Bu nörolojik hastalıklar içerisinde en sık rastlanılan ise baş ağrısı. Peki, migren ağrısı ile koronavirüs nedeniyle seyreden baş ağrısı arasında fark nedir, tedavi yöntemleri nelerdir? Bütün bu merak edilen konulara ALKÜ tıp Fakültesi Nöroloji Anabilim Dalı Başkanı Dr. Öğretim Üyesi Ahmet Özşimşek açıklık getirdi. Özşimşek, “Bir baş ağrısının karakterine ve muayene bulgularıyla birlikte daha önce olan bir baş ağrısı mı ya da Covid ile bir ilgilisi var mı onu tespit ediyoruz. Migren rahatsızlığı; tek taraflı, zonklayıcı tarzda olmaktadır. Ağrılara; bulantı veya kusma, ışıktan ve sesten rahatsız olma eşlik eder. Koronavirüs ile başlayan baş ağrıları genelde iki taraflı olur. Hastada baş ağrısı sıkıştırır tarzda ya da zonklama tarzda olabilir. Bunların yanında hastada; bulantı kusma, ışıktan ve sesten rahatsızlık görülmez.

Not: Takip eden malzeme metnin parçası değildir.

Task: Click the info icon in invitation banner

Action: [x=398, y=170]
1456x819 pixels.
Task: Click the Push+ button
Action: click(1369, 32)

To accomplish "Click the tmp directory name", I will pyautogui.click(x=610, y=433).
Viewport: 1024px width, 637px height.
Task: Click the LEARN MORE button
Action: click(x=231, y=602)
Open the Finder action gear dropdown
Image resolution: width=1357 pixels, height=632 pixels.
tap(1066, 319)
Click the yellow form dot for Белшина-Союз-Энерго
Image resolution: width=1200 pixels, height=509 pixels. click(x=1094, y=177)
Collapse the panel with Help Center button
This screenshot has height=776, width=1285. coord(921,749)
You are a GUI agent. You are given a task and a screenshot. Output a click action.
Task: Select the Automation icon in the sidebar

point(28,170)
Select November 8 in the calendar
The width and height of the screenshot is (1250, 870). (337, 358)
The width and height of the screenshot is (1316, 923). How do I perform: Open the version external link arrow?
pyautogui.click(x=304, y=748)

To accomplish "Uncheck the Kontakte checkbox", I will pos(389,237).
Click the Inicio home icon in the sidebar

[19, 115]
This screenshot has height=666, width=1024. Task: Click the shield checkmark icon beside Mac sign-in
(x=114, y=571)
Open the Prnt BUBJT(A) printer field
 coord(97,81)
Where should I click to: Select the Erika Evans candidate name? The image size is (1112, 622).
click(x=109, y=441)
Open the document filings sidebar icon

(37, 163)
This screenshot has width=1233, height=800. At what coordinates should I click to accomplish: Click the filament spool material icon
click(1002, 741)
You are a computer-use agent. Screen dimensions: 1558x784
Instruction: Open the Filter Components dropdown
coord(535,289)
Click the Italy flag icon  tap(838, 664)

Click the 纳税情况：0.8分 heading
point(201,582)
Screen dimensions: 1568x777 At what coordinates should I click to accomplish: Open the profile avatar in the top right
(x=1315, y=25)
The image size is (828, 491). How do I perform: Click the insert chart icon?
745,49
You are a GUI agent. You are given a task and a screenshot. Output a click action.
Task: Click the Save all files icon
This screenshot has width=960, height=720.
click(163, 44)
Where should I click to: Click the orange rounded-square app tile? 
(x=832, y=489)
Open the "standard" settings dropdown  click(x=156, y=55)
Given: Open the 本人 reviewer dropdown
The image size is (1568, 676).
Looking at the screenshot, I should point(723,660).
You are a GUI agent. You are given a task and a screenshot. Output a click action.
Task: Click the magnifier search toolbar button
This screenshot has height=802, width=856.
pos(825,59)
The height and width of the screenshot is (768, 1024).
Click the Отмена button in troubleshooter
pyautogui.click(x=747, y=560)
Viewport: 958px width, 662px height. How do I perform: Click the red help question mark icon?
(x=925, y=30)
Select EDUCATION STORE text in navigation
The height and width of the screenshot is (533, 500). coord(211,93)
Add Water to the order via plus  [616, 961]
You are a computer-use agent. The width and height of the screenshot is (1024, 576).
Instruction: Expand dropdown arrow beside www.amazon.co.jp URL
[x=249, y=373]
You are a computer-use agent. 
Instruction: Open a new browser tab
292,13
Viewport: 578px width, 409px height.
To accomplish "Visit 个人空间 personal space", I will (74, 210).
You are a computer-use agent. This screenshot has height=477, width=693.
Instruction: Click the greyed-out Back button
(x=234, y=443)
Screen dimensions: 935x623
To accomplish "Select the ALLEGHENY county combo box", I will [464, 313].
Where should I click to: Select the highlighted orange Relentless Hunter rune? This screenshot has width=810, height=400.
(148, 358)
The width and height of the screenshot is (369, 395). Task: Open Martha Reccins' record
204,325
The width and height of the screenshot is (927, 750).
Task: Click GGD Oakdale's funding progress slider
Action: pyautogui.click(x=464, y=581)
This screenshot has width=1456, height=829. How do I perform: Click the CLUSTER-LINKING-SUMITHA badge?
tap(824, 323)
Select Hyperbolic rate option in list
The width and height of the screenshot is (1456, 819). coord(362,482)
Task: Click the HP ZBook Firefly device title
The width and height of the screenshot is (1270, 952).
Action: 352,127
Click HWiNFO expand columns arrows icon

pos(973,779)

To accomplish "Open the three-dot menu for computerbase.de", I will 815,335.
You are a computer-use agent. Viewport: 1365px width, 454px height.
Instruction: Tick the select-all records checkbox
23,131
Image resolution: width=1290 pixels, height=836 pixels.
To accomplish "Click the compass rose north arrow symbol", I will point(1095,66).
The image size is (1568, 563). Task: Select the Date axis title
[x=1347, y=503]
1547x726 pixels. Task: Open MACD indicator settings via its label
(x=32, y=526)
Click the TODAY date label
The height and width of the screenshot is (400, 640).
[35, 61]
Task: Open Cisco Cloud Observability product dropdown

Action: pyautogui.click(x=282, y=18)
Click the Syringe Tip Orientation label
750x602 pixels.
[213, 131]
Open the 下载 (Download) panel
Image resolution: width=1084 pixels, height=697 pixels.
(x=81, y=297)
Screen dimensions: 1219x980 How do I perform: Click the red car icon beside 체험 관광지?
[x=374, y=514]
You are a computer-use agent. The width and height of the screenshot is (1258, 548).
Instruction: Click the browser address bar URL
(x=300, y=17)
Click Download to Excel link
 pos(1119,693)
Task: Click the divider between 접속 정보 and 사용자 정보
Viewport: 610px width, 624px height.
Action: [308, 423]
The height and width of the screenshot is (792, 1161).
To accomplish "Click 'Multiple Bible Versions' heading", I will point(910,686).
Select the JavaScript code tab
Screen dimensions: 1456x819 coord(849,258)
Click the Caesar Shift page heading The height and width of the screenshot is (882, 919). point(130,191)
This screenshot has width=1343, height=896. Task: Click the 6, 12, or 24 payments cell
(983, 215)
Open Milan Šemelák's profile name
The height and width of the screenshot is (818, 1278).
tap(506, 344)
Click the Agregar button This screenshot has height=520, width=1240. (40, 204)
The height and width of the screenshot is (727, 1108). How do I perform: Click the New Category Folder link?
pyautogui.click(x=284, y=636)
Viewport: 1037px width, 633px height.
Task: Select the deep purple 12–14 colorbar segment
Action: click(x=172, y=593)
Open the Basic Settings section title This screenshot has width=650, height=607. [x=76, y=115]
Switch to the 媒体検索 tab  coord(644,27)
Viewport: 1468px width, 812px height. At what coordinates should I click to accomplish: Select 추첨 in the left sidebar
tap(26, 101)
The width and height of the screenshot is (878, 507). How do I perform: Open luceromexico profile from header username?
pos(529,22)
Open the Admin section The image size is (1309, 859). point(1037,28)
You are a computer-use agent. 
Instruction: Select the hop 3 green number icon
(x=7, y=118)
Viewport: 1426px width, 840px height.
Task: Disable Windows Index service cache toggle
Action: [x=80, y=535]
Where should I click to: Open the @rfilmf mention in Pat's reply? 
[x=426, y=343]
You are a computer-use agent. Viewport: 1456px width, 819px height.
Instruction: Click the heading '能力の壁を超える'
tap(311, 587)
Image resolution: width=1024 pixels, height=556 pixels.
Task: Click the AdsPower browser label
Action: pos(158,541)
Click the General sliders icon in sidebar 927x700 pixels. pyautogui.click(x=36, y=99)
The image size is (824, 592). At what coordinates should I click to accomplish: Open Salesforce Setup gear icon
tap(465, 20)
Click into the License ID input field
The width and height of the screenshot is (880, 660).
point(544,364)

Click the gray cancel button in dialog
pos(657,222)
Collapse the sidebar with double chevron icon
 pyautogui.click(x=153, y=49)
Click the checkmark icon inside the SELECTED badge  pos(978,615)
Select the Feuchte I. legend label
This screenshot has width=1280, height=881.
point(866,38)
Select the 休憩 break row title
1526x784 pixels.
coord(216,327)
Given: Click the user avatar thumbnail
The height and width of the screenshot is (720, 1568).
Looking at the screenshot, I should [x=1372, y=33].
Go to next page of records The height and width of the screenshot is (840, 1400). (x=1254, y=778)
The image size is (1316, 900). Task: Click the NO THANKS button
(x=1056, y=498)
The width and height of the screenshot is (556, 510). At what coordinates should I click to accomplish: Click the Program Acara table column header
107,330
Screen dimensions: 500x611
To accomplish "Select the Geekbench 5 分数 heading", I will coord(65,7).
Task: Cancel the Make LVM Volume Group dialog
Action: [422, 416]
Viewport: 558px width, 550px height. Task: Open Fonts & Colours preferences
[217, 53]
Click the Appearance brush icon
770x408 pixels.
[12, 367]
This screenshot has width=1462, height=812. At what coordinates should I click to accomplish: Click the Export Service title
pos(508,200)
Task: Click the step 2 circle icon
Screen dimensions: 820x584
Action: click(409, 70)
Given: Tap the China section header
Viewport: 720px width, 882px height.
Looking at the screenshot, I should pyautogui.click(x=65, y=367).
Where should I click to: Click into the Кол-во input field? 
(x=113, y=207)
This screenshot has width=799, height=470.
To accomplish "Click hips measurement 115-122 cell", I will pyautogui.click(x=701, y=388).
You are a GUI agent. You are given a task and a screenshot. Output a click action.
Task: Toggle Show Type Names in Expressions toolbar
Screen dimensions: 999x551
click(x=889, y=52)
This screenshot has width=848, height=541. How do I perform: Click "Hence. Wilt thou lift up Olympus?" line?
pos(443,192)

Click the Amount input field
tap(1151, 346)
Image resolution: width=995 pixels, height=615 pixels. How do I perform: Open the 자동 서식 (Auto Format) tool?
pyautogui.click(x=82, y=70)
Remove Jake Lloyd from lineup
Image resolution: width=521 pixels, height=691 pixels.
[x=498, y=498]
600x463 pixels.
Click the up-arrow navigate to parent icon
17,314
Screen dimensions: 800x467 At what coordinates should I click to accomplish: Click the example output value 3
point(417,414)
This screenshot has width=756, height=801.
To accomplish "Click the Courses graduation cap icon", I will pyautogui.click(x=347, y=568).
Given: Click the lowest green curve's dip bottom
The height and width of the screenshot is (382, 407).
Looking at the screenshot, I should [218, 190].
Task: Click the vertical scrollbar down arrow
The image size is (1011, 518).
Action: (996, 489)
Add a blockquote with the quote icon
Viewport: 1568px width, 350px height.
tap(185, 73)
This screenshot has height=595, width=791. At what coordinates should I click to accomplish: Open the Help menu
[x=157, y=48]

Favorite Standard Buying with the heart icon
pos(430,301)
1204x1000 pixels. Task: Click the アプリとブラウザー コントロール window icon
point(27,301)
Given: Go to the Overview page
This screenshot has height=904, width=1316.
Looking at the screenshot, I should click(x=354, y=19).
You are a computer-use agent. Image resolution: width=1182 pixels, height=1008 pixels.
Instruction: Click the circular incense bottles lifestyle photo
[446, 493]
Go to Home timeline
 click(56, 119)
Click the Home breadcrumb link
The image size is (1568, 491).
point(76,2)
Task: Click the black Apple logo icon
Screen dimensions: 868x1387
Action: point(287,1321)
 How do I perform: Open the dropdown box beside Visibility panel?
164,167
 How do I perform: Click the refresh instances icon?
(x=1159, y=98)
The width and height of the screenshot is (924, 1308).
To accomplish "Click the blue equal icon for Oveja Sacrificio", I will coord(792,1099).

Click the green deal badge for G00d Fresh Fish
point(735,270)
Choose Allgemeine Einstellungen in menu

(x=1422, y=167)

Yeni başlayan bir baş ağrısı olduğu zaman hastalarımızdan öncelikle kan değeri istiyoruz ve enfekyoz bir durum olup olmadığına bakıyoruz. Koronavirüse bağlı baş ağrısında hastalarımızın tedavisinde basit analjizikler ve kas gevşetici yeterli olmaktadır. Hastalarımızda yüksek ateş ve bilinç bulanıklığı olması durumunda beyin MR çektirip virüsün beyin tutulumu olup olmadığına hemen bakıyoruz. “ dedi.
Covid-19 enfeksiyonu hakkında her geçen gün yeni gelişmeler ve bilgiler edinildiğini belirten Dr. Öğr. Üyesi Ahmet Özşimşek, ”Sosyal ve psikolojik sorunları beraberinde getiren migrenin koronavirüs tedavinde kullanılan ilaçlarla birlikte belirtilerinde azalma olduğunu tespit ettik. Bizim dikkatimizi çeken genelde daha önce migreni olan hastalarda Covid tedavisi aldıktan sonra eskiden ayda 4-5 kez migren nöbeti geçiriyorsa bu durumun ilacı kullandıktan sonra ayda 1-2’ye düştüğünü hatta bazı hastalarımızın bir daha migren atağı geçirmediğini gördük. Bilimsel olarak düşündüğümüzde bu antiviral ilaçların migrenin tedavisinde kullanılabilir olup olmadığını araştırıyoruz. Hastanemizde bununla ilgili verileri toplamaya başladık. En yakın zamanda bu akademik çalışmayı literatür kazandıracağız“ diye konuştu.